Modern advances in cardiac surgery have made it possible to repair or replace heart valves using minimally invasive surgical techniques. As minimally invasive techniques have improved, surgeons have been able to perform a tricuspid valve repair on patients through smaller and smaller access holes, resulting in less perioperative pain and shorter recovery times. However, due to multiple instruments inserted into the access holes, such as scopes to view the treatment area and a device to suture the leaflets, viewing the treatment area, and maneuvering the distal end of a minimally-invasive device to engage the three leaflets of the tricuspid valve, is difficult. Therefore, it would be desirable to provide a suturing instrument that provide reliable suture placement around a cardiac valve, such as a tricuspid valve, while allowing a scope to be precisely positioned at the treatment area beyond the distal end of the suturing device while minimizing the footprint of the device and scope within the available treatment space. It would be desirable to provide a suturing instrument that would allow the distal end of the device to perform all of the necessary suturing of the delicate leaflets without having to reposition the distal end of the device following each placement of an end of a suture.
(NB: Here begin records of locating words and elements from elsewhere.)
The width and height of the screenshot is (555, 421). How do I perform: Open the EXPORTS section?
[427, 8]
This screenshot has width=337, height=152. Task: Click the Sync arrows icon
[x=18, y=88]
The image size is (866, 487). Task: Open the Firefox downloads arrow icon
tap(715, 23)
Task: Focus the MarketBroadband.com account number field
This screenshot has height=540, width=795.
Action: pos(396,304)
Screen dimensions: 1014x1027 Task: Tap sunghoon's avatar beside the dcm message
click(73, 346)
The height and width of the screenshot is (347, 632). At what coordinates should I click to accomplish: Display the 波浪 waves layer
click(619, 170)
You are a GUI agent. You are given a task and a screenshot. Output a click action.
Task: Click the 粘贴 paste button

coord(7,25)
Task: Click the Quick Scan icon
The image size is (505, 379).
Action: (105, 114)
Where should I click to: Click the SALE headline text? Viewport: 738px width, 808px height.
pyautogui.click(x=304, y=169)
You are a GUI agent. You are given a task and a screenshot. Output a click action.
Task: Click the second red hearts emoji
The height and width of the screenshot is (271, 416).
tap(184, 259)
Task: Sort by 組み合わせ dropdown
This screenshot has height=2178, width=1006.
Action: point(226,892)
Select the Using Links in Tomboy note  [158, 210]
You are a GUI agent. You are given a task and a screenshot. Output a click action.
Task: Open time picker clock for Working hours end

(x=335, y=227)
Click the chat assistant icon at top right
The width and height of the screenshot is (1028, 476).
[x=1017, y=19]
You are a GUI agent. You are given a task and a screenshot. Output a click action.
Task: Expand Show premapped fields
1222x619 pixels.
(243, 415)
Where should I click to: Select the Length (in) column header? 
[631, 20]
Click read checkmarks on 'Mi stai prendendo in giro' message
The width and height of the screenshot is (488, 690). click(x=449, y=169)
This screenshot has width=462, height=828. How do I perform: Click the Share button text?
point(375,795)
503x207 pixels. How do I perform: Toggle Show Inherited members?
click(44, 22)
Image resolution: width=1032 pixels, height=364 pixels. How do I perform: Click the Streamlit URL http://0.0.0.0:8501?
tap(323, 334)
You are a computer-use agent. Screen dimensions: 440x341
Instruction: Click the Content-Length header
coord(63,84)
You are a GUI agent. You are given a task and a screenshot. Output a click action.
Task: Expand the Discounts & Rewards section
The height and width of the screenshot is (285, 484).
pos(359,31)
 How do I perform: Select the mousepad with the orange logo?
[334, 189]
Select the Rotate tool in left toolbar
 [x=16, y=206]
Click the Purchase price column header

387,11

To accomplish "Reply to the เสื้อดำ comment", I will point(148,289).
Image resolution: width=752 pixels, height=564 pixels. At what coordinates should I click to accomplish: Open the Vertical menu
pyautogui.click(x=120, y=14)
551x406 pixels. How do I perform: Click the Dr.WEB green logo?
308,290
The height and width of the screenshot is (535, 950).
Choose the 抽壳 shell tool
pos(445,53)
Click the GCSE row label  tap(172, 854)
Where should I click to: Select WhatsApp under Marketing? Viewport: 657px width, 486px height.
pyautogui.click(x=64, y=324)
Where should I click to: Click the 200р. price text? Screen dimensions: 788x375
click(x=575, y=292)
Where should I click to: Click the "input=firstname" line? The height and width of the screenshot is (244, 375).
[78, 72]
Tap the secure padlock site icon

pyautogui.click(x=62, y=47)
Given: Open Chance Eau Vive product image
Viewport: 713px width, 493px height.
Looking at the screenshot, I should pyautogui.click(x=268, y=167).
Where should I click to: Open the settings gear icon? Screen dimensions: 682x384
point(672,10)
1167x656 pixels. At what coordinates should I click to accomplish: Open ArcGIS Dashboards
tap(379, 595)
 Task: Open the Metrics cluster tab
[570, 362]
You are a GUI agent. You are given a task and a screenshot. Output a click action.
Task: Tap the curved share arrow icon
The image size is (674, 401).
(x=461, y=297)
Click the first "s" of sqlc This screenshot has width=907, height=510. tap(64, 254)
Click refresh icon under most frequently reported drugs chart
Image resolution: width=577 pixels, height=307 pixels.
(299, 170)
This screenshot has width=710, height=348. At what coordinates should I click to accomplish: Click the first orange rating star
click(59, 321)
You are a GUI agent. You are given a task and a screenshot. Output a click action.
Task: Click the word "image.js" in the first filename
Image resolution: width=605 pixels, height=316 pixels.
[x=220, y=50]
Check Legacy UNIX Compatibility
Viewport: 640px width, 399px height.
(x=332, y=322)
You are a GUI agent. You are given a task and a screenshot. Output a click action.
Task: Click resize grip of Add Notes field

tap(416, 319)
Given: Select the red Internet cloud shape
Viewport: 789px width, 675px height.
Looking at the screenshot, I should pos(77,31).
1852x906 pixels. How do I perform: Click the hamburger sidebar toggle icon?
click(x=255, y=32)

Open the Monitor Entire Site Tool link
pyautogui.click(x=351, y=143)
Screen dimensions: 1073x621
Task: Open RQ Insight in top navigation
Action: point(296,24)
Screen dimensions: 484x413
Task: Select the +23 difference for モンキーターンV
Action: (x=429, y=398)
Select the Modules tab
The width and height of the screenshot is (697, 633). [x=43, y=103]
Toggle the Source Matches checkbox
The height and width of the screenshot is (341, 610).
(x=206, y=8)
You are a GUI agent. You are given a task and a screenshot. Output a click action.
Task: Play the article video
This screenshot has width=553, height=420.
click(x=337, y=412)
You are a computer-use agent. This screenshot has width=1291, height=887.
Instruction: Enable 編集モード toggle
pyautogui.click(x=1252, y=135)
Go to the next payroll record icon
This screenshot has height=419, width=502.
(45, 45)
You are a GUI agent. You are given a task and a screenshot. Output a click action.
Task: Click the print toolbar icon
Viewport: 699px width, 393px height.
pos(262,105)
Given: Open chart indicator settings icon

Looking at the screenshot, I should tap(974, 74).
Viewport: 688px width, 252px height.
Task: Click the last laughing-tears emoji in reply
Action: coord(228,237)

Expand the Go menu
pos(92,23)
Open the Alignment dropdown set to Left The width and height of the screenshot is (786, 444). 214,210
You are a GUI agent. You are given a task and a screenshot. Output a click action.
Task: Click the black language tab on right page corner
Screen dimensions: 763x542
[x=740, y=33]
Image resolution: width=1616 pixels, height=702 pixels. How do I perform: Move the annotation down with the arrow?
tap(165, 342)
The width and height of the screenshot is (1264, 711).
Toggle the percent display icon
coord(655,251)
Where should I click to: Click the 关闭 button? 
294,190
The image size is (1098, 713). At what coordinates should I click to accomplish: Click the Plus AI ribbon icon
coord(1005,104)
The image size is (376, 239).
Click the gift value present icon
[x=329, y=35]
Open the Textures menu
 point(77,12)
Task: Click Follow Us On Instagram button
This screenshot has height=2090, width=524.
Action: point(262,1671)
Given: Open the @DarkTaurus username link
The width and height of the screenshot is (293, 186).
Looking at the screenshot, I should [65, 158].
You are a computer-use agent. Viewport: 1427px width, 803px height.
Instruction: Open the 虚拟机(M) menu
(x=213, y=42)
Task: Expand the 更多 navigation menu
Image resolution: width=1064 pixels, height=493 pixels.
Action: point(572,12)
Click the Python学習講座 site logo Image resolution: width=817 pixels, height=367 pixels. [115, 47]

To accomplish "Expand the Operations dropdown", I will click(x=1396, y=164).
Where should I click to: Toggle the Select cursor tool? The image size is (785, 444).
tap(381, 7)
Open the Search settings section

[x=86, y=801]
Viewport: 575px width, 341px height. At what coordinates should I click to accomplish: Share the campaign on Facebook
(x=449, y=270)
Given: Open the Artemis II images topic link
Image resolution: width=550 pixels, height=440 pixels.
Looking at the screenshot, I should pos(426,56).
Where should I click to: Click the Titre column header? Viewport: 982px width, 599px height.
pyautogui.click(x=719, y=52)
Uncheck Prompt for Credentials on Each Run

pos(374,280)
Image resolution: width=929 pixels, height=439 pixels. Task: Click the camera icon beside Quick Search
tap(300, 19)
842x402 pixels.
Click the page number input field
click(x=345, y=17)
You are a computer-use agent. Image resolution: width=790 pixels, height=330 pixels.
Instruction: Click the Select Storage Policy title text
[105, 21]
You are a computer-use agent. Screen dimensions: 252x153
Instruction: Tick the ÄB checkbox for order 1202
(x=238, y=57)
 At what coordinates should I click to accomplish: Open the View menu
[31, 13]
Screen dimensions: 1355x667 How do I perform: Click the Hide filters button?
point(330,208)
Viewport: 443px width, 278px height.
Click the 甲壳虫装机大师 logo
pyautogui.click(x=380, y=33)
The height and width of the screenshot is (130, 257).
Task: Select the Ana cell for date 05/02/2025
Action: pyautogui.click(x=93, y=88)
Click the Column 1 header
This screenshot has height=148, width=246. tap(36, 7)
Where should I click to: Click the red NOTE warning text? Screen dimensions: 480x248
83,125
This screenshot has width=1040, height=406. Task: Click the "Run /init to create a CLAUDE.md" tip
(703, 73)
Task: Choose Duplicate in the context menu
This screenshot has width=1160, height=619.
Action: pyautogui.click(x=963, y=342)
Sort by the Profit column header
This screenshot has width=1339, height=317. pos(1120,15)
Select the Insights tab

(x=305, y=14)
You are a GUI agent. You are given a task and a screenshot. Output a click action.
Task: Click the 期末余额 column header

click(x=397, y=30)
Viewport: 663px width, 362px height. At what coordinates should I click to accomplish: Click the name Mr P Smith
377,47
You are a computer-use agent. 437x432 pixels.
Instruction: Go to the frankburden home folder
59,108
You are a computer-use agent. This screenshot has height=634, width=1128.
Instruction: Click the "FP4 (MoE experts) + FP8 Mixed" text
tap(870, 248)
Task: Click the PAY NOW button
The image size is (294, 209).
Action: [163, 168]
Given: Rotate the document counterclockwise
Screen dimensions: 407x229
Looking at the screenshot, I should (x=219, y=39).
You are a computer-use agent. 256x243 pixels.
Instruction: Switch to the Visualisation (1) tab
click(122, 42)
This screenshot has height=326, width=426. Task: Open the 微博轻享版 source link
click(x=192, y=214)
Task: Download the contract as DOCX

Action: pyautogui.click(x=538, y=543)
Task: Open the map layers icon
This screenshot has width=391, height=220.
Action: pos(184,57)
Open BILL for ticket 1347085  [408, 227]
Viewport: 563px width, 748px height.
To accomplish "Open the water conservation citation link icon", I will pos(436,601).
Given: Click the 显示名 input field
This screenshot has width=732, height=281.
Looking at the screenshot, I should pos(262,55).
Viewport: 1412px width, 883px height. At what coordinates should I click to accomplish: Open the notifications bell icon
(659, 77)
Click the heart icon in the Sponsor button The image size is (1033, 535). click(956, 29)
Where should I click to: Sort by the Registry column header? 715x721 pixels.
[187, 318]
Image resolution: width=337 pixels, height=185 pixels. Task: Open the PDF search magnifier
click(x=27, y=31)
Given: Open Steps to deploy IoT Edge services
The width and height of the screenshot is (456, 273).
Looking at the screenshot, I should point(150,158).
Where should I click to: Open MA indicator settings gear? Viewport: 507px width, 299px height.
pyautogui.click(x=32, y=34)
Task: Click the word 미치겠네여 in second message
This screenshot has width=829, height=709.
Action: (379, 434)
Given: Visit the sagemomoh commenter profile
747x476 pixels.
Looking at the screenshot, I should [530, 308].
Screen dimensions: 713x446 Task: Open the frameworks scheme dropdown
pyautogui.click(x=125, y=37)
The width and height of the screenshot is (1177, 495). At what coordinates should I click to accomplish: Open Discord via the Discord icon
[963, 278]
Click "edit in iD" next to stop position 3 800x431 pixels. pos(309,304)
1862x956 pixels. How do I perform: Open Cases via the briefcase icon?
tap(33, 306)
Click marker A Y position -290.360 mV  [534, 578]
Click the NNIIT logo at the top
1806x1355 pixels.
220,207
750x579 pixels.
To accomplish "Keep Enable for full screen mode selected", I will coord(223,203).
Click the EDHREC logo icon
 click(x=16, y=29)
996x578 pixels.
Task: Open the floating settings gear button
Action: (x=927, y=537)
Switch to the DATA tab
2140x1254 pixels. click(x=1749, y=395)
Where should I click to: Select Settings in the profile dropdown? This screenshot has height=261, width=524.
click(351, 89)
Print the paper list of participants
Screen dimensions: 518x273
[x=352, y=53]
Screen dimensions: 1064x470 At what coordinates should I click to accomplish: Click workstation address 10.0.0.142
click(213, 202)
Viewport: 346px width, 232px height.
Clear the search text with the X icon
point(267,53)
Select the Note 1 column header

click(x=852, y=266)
FIGS. 1A to 1C are side, top, and rear views, respectively, of an embodiment of a suturing device;
FIGS. 1D and 1E are perspective view of the embodiment of the suturing device of FIGS. 1A to 1C;
FIG. 1F is a cross-sectional view of the embodiment of the suturing device of FIGS. 1A to 1C taken along section 1F-1F of FIG. 1B;
FIG. 1G is a cross-sectional view of the embodiment of the suturing device of FIGS. 1A to 1C taken along section 1G-1G of FIG. 1B;
FIG. 1H is a perspective view of the cross-section of FIG. 1G;
FIG. 2A is a cross-sectional view of the embodiment of the suturing device of FIGS. 1A to 1C with a blocking lever in an engaged position;
FIG. 2B is a cross-sectional view of the embodiment of the suturing device of FIGS. 1A to 1C with the blocking lever in a disengaged position;
FIG. 2C is a cross-sectional view of the embodiment of the suturing device of FIGS. 1A to 1C with the blocking lever in the engaged position and engaging a portion of a device;
FIGS. 3A to 3C are side, front, and rear views, respectively of an embodiment of a distal end assembly;
FIG. 3D is a cross-sectional view of the embodiment of the distal end assembly taken along section 3D-3D of FIG. 3A;
FIG. 3E is a cross-sectional view of the embodiment of the distal end assembly taken along section 3E-3E of FIG. 3A;
FIG. 3F is a cross-sectional view of the embodiment of the distal end assembly taken along section 3F-3F of FIG. 3A;
FIGS. 4A to 4C are perspective views of the distal end FIGS. 3A to 3C;
FIG. 4D is a cross-sectional view of a distal end of the embodiment of the suturing device of FIGS. 1A to 1C taken along section 1F-1F of FIG. 1B;
FIGS. 5A to 5E are various views of an embodiment of an actuation assembly;
FIGS. 6A to 6E are various views of an embodiment of the housing of the embodiment of the actuation assembly;
FIGS. 7A to 7E are various views of an embodiment of a blocking lever;
FIG. 8 is a detailed rear view of the embodiment of the suturing device of FIGS. 1A to 1C;
FIGS. 9A to 9D are various views of an embodiment of a cam member of a position adjustment assembly of the suturing device of FIGS. 1A to 1C;
FIGS. 9E and 9F are cross-sectional views of the cam member taken along section 9E-9E of FIG. 9B;
FIGS. 9G and 9H are cross-sectional views of the cam member taken along section 9G-9G of FIG. 9A;
FIGS. 10A and 10B are various views of an embodiment of a collar of a position adjustment assembly of the suturing device of FIGS. 1A to 1C;
FIG. 10C is a cross-sectional view of the collar taken along section 10C-10C of FIG. 10A;
FIG. 11 is a cross-sectional view of a portion of the position adjustment assembly, with the shaft and other elements omitted for clarity, taken along section 11-11 of FIG. 1B;
FIGS. 12A to 12C are various views of an embodiment of a cam follower member of the position adjustment assembly of the suturing device of FIGS. 1A to 1C;
FIGS. 13A and 13B are cross-sectional views of a portion of the position adjustment assembly, with the shaft and other elements omitted for clarity, taken along section 11-11 of FIG. 1B;
FIGS. 14A to 14C are various views of an embodiment of a hinge portion of the position adjustment assembly of the suturing device of FIGS. 1A to 1C;
FIG. 14D is a cross-sectional view of the hinge portion taken along section 14D-14D of FIG. 14A; and
FIGS. 15A to 15J are various views of a method of using the suturing device to repair a tricuspid valve of a heart.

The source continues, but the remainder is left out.